Sunday, May 18, 2008

Unicode and strlen()

One of the common troubles in the world of modern software is its continuing inability to deal correctly with Unicode. One of the ways this inability manifests itself is when counting the length of the string.

Case in point -- let's take Twitter. Earlier today, I submitted the following update (because I was reading Astrid Lindgren's Karlsson-on-the-Roof in Chinese translation that I found on the web):
我风华正茂:英俊、绝顶聪明、不胖不瘦! (красивый, умный, в меру упитанный мужчина в полном расцвете сил) :D
I was using the web interface to post it, and the counter at the top-right of the form dutifully told me that I had 53 more characters left, because Mozilla gets Unicode right. However, once I submitted the post, Twitter told me that oops, I went way over 140 characters and thus my post will be truncated when shown on the site.

Now, this disconnect happens to be because my post contained many multibyte characters -- 3 bytes per each Chinese character, and 2 bytes per each Cyrillic character:
print strlen('我') . "\n"; // output: 3
print strlen('я') . "\n"; // output: 2
A lot of software was written to deal with "unibyte" characters -- where one byte is used to represent a character, such as is the case with the venerable US-ASCII or ISO-8859-1. For example, such is the case with PHP -- when you use strlen() to calculate the length of the string, it will give you its length in bytes, and not its length in characters.

While this is arguably a sane default behaviour (if I wanted the string size, I would have asked for a string size, not length?), the trouble here is that this chokes on multibyte characters when calculating string lengths. Furthermore, this practice often results in data mutilation, for example when trying to auto-calculate the "short version" of a string and then offer a "read more" link, or when truncating something to fit into visual space constraints.

Consider this:
print substr('你叫什么名字?', 0, 10) . " (read more)\n";
That just sliced the string mid-character, and will usually show up as some version of an os-specific "[?]" glyph. And, of course, that actually truncated the string to 3 characters (plus junk) instead of achieving the wanted result.

Different programming environments cope with this problem in different ways, but most of them require extra work. PHP deals with Unicode by providing an "mbstring" interface to most string functions. For example, we can use mb_strlen(), and mb_substr() to perform Unicode-aware string manipulation just as we would with regular strlen() and substr():
print strlen('你叫什么名字?') . "\n"; // output: 21
print mb_strlen('你叫什么名字?') . "\n"; // output: 7
This will also do what we actually want and won't chop things off mid-torso:
print mb_substr('你叫什么名字?', 0, 10) . " (read more)\n";
PHP even has an option to replace all string functions with their multibyte equivalents, but this is rife with danger, because there's a good chance that the software you use will want to actually calculate the byte-length of a string and not its character length, i.e. when trying to figure out the size of a binary blob. Read more about mbstring and php.
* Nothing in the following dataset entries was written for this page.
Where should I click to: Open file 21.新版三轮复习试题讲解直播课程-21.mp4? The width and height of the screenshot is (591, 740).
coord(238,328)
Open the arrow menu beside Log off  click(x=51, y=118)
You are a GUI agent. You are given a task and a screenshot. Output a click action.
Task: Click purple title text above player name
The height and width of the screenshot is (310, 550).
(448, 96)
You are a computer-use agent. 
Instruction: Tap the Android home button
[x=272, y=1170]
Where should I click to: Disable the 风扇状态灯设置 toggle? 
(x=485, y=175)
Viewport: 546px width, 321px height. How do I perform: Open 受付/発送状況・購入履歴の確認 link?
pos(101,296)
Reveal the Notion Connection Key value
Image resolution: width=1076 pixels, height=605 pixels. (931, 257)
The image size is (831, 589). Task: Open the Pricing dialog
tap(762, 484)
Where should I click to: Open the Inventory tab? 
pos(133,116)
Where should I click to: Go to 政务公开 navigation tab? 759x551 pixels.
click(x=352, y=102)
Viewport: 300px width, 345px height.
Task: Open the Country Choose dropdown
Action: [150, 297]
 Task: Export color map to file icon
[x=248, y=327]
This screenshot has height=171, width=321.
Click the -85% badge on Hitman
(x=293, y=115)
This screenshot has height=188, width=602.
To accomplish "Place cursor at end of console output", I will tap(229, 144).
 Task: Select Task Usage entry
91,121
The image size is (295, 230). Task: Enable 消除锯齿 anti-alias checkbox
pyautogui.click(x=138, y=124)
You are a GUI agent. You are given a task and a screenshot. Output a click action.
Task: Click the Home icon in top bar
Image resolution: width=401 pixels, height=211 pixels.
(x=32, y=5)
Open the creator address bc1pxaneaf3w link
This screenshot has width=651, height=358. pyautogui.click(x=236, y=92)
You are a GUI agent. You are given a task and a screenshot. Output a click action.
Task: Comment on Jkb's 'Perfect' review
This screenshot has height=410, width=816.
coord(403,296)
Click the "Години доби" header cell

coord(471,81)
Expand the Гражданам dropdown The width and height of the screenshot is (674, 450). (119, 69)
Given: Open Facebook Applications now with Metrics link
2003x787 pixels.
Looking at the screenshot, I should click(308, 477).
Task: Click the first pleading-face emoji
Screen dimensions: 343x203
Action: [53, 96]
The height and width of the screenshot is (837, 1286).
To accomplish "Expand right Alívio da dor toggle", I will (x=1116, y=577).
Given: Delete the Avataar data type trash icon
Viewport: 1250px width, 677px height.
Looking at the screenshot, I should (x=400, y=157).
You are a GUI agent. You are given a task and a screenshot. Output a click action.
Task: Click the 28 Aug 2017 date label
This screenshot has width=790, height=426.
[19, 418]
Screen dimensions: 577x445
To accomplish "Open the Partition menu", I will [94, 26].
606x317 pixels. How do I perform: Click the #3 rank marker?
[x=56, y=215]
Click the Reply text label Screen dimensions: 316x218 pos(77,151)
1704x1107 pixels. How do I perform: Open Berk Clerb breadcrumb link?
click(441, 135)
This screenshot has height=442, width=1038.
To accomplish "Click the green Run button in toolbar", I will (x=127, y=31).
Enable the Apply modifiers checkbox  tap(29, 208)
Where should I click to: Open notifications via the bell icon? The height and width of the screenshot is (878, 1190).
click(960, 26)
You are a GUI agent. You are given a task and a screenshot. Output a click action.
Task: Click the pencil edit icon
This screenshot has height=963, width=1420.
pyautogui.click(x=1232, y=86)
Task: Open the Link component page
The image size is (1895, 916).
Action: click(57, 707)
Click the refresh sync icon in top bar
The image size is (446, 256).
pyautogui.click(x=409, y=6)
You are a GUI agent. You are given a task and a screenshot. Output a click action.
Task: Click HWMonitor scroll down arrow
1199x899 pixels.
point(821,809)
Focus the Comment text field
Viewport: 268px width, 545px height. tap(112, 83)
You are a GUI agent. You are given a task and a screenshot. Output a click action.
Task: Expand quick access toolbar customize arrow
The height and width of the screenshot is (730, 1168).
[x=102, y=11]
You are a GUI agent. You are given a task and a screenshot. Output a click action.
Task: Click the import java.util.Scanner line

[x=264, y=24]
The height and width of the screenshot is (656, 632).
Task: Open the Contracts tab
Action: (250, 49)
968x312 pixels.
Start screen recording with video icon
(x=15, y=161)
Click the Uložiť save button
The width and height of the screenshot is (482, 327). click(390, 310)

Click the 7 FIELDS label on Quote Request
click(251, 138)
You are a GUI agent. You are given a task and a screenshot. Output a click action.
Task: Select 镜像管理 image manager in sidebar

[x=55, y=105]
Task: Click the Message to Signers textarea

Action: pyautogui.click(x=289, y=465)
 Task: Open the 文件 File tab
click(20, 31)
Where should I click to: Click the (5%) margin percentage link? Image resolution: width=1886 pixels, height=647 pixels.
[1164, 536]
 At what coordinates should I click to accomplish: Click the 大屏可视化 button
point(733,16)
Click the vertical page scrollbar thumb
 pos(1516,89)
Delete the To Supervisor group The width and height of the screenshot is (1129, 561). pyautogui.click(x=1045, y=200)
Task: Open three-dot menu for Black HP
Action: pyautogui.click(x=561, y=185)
Python, which is also internally all-ASCII all the time (until python 3000 comes around, that is), deals with multibyte strings in simlarly clunky ways:
mystr = '你叫什么名字?'
print mystr[:4] + ' (read more)' # outputs junk
In order to correctly handle Unicode strings, you have to first go from a string object to a unicode object by ways of using .decode('utf-8'):
myuni = mystr.decode('utf-8')
print myuni[:4] + ' (read more)' # yay!
Alternatively, you can prepend all your unicode strings with 'u' to go straight to a unicode object, bypassing the ascii-centric string object:
myuni = u'你叫什么名字?'
print myuni[:4] + ' (read more)' # yay!
However, you'll still be doing a lot of .decode('utf-8') when you are doing things like reading data from a file. The linked talk is probably the most succinct and useful presentation on python and Unicode I've found: you should read it.


Yes, Unicode is a pain in the ass, and requires jumping through extra loops whenever you get to deal with it. However, beleve me when I tell you that if you get used to the idea of Unicode from the very first line of your application, you won't have to later go back and rewrite things, potentially subtly breaking them in the process (e.g. see Twitter). Retrofitting an existing application to make it support Unicode quite often involves lots and lots of eye-stabbing and pain.

Oh, and the first person who says "why doesn't everyone just use English?" will be propmlty fed to the most rabid apparatchiks of the Office Québécois de la Langue Française. ;)


Mads Sülau Jørgensen said...

When reading unicode files with puthon, the codecs module provides a nice wrapper so read() returns a unicode object and write(s) proplery encodes the string it is given prior to writing it to the file.

Also I think unicode is one of the things php is (finally) going to tackle for php 6.

Unknown said...
This comment has been removed by a blog administrator.